## DETTAGLI DEL COMPITO
Nella recensione qui sotto, chi esegue le musiche del film? Rispondi in poche parole, per favore.

===== ESTRATTO =====

La sceneggiatura, di cui sopra abbiamo avuto modo di apprezzare l'accattivante originalità, è soltanto la degna impalcatura sulla quale il regista dipana tutto lo splendore del suo presunto "talento visionario". Un treno che corre ansioso sotto un cielo terrificante squarciato da un fulmine in una notte piovosa; una prostituta che per un assurdo gioco del caso si imbatte nella collezione di coltellacci e negli inquietanti segreti di un "ineducato" cliente dalla voce tenebrosa e cinque minuti dopo corre lungo i vagoni di un inter-city inspiegabilmente vuoto nel disperato tentativo di sottrarsi all'inesorabile sentenza di morte dell'assassino, salito sul treno in corsa forse grazie a doti di teletrasporto; la collega prostituta che viene messa definitivamente a tacere in uno squallido e buio parcheggio sotto gli occhi di un viscido delinquentello di periferia che poi tenta di fare il furbo con l'assassino ma paga con la vita la sua presunzione. Impedibili poi gli ammazzamenti, i volti martoriati a colpi di strumenti musicali, sbattuti contro le pareti di una scalinata, schiacciati contro finestrini percorsi da spatolate di sangue, le tempie infilzate da penne stilografiche, le teste mozzate che rovinano al suolo, le bocche affondate in pozzanghere di liquidi organici, orrori mostrati con la truculenta enfasi di primi piani insistenti, con la sfacciata invadenza di una macchina da presa che freme nel vomitarsi dentro le carni squartate, i fiotti di sangue gorgoglianti e le corde vocali che vibrano nello spasimo di urla raccapriccianti.



Il "maestro del brivido" torna a tormentarci con il suo stile dondolante tra lo splatter e il buffonesco trascurando gli insegnamenti di chi, come lo Shyamalan de IL SESTO SENSO (per non scomodare il Kubrick di SHINING), ha dimostrato che è possibile spalancare le porte dell'incubo e sprigionare onde di penetrante inquietudine semplicemente valendosi della forza allusiva di una silenziosa attesa che sa di quiete prima della tempesta, l'abbacinante potenza di lente carrellate di cinepresa e piani-sequenza, l'agghiacciante irruzione di un'istantanea che pulsa senza preavviso nella linearità dell'ordinario, la mostruosa degenerazione di immagini che identificano il conforto e la sicurezza del quotidiano. Il ritmo a tratti incalzante del montaggio è sostenuto da sinfonie aggressive eseguite dai Goblin, ma il ricorso all'abilità creativa dei musicisti di PROFONDO ROSSO non vale ad elevare il livello di un film che pretende di fondare il suo improbabile carisma nel disgusto di effettacci di bassa macelleria e, come se non bastasse, mostra pure imperdonabili cali di tono nelle pecche di una recitazione tutt'altro che ortodossa.



Il cinema può essere una cosa seria anche se Argento non lo ha ancora capito e benché da un thriller non si pretenda certo la fascinazione lirica e la generosità comunicativa di un'opera d'arte di serie A, all'interno del carattere suo proprio è doveroso ricercare almeno il valore di un linguaggio efficace, plasmato secondo gli esiti di una ricerca formale che rifuggendo la banaliTà e la faciloneria di una terribilità materica artificiosa, tenti di proiettarsi verso registri di più ampio respiro e riesca nell'intento di penetrare l'immaginario dello spettatore piuttosto che incidere con effetti rivoltanti sul suo metabolismo digestivo.

===== DATI ESTRATTI =====

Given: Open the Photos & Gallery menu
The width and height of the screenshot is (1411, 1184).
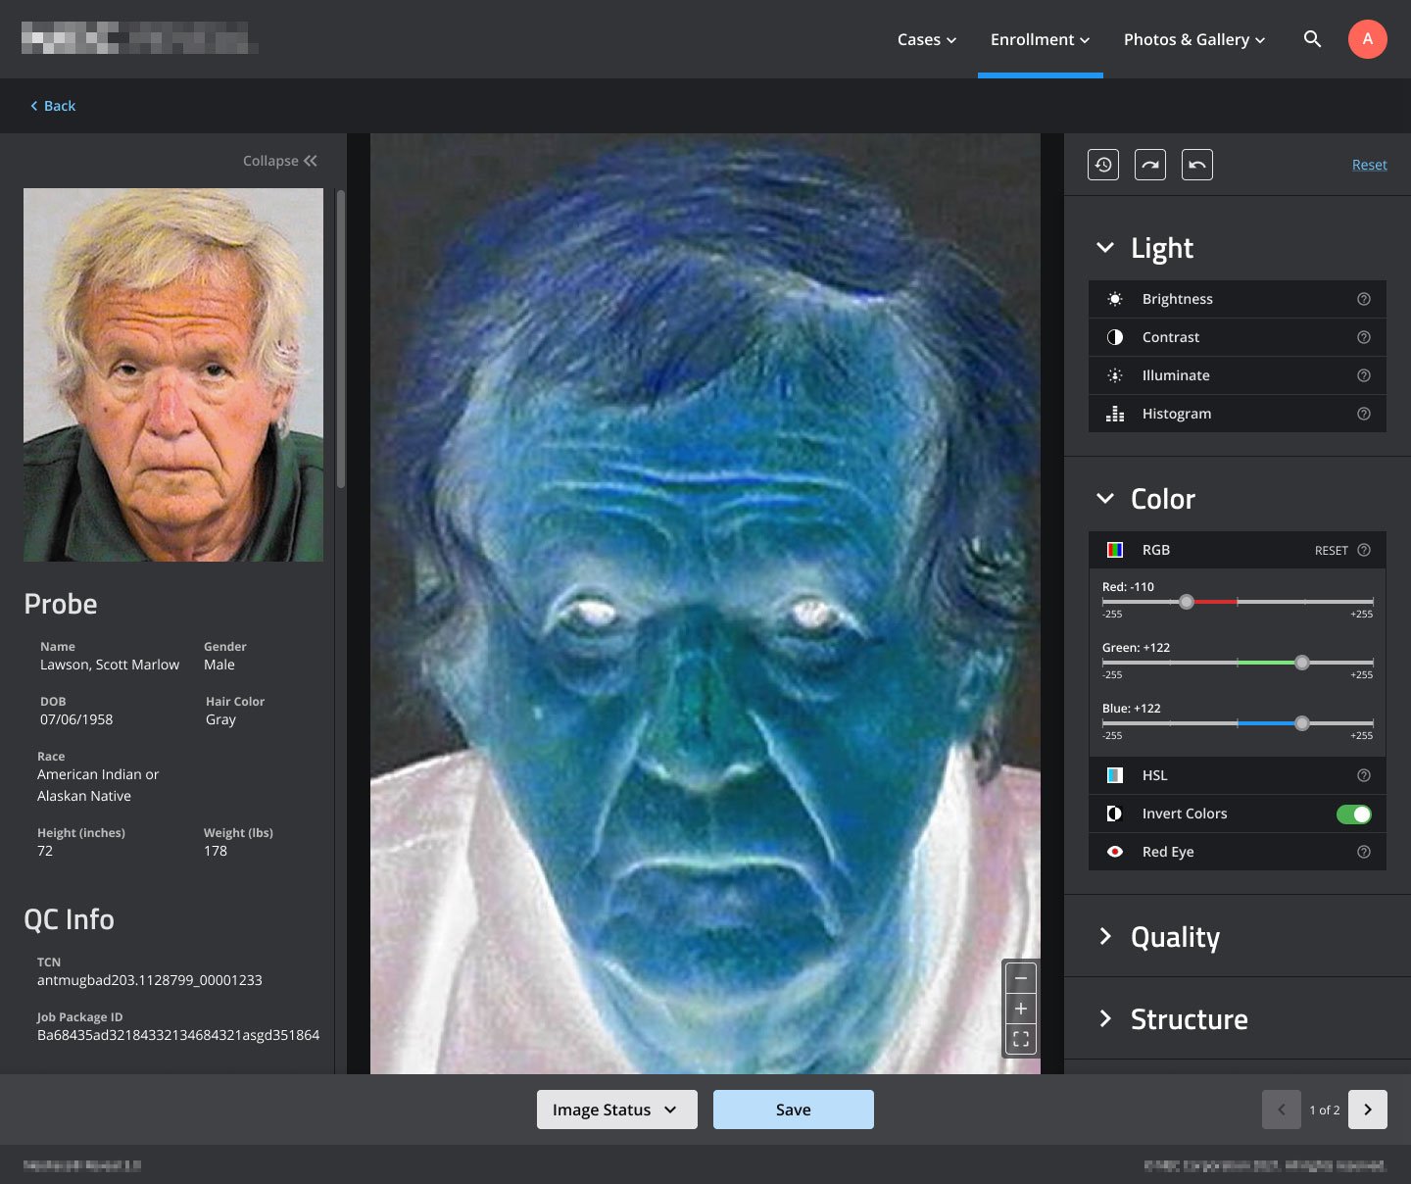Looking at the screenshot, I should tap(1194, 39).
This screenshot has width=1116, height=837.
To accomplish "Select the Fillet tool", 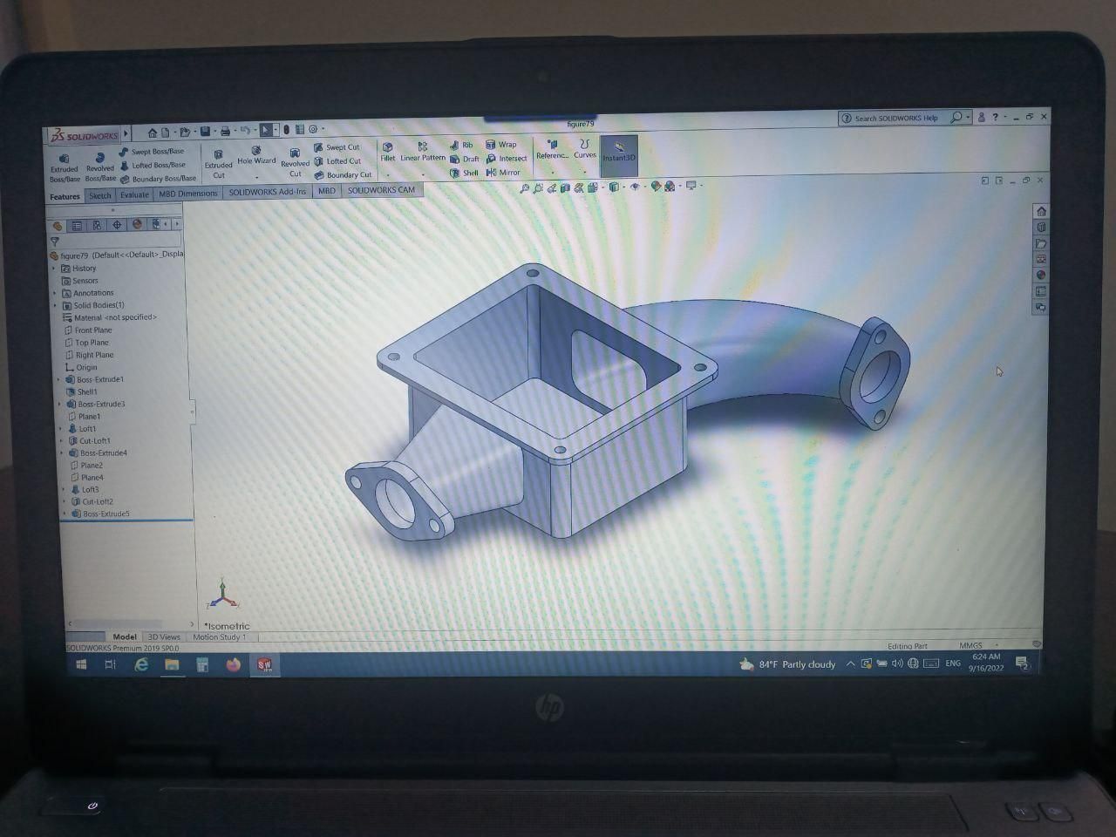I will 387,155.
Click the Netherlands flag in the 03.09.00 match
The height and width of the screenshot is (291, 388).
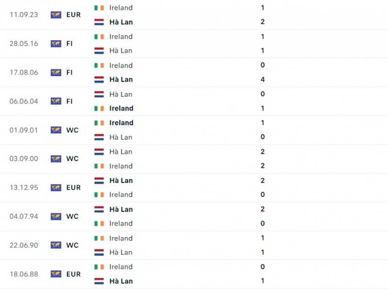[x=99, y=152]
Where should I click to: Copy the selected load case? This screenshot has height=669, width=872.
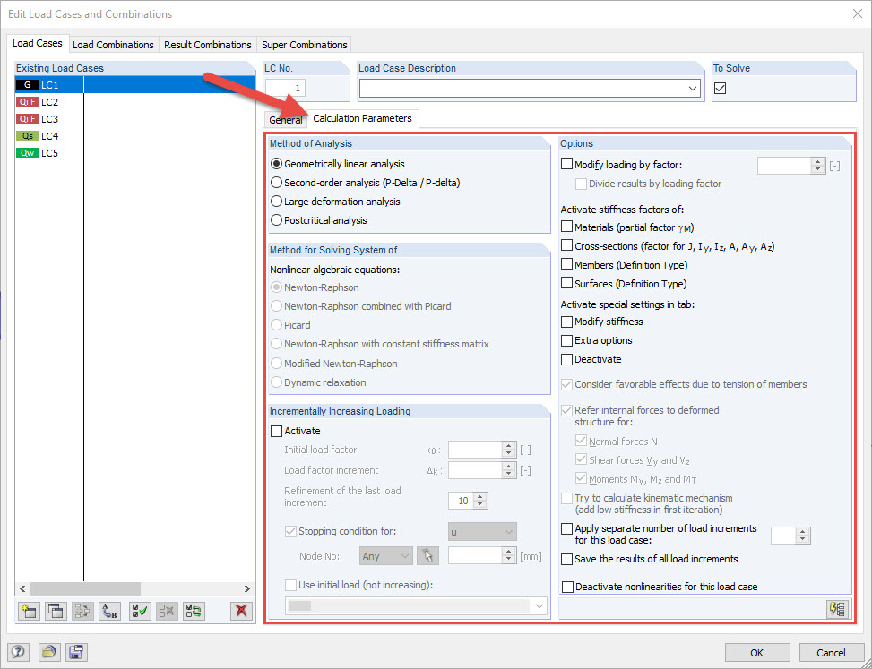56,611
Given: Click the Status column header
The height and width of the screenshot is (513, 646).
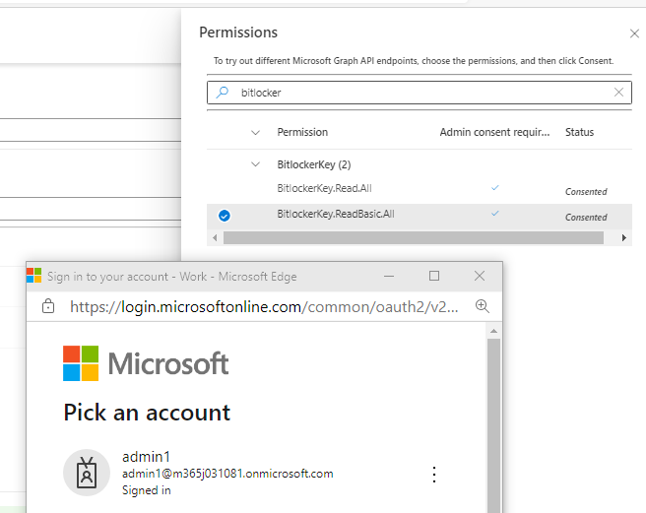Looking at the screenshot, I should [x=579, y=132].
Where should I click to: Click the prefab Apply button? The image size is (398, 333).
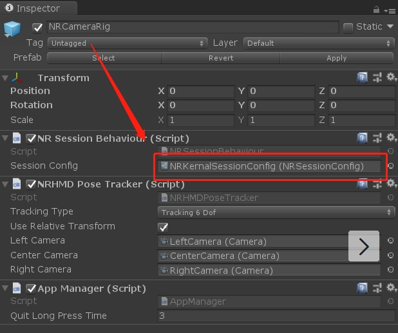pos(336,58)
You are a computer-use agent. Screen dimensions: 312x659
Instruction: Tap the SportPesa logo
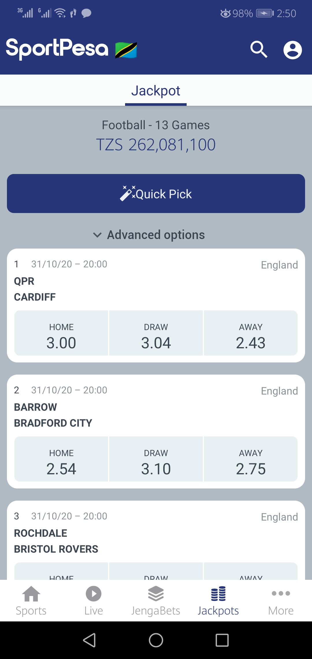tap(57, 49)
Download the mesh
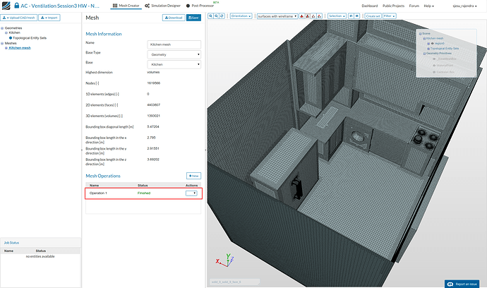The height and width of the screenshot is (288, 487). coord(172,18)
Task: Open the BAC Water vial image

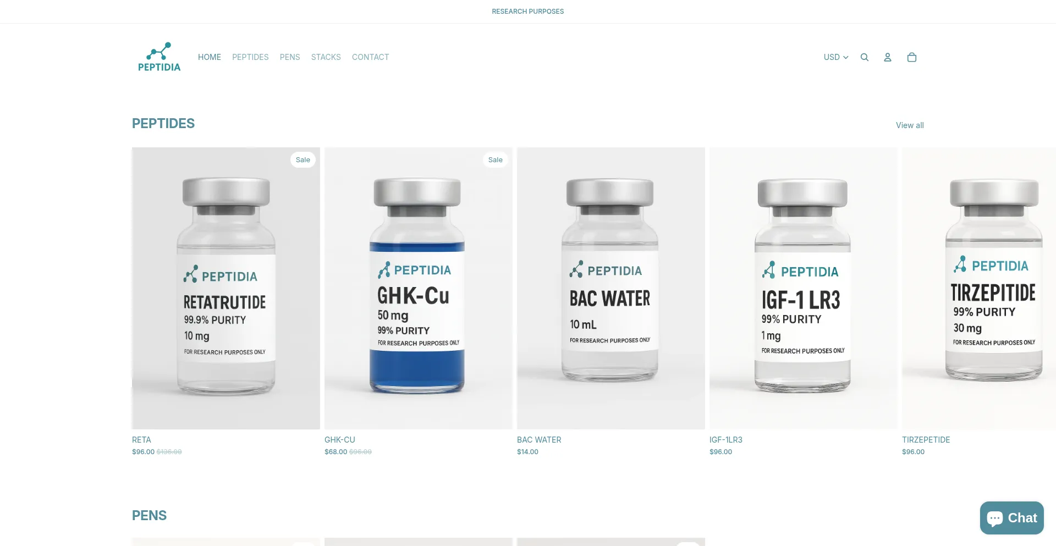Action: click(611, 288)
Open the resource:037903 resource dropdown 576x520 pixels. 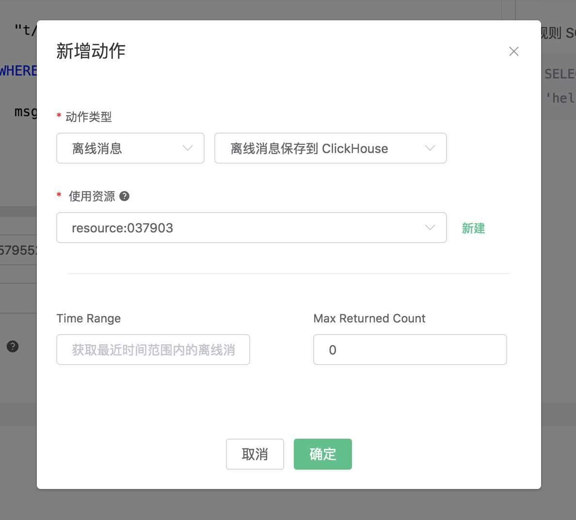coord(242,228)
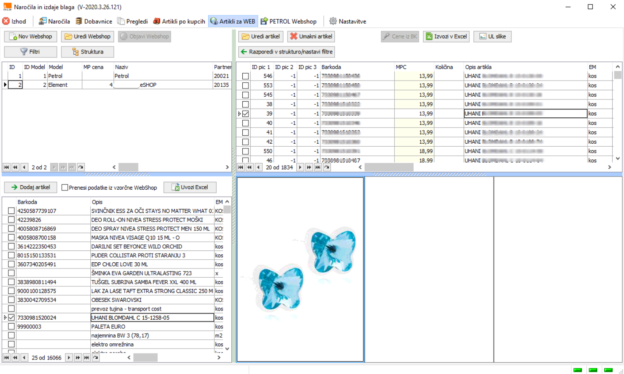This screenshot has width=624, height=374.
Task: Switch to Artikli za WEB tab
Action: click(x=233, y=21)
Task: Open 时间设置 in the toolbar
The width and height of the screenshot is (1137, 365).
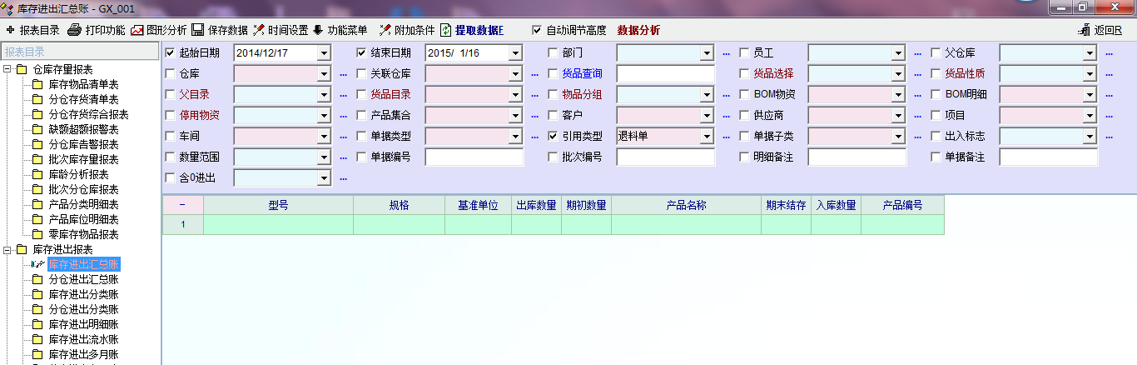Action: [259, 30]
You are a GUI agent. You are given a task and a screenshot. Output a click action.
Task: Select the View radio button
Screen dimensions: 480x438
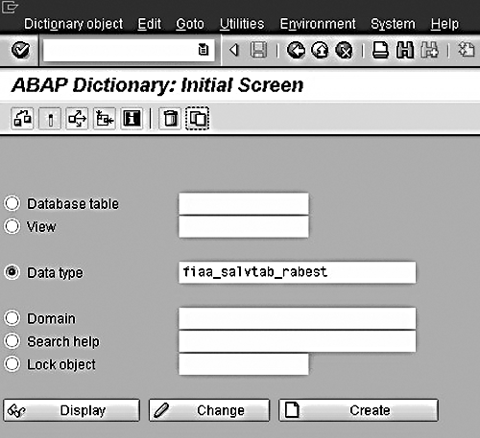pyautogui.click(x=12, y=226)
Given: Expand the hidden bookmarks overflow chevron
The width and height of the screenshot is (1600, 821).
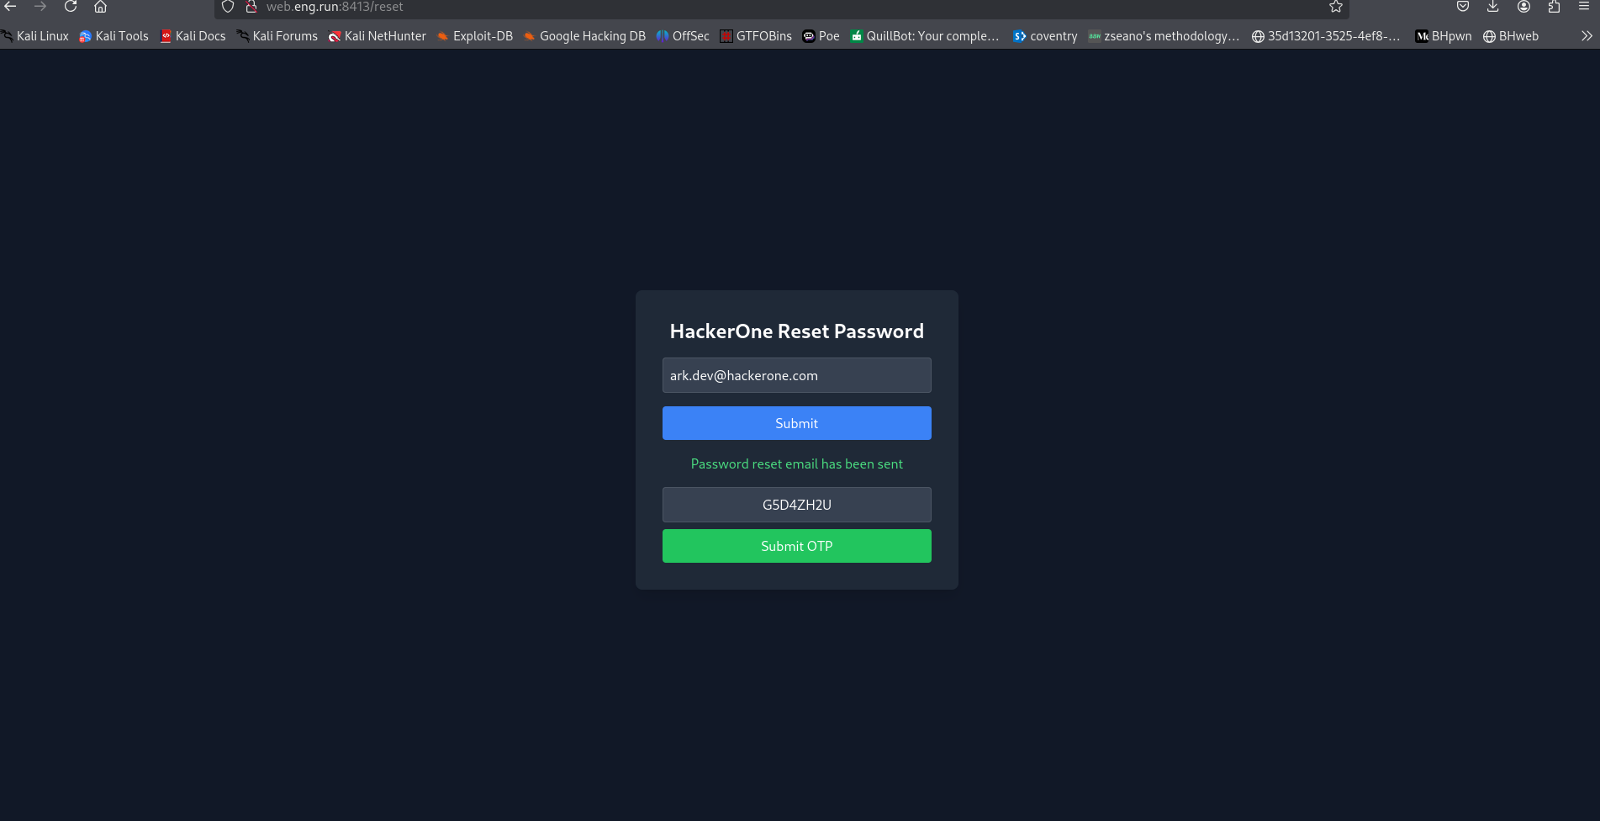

=====

## RISPOSTA COMPLETA
I Goblin, i musicisti di PROFONDO ROSSO.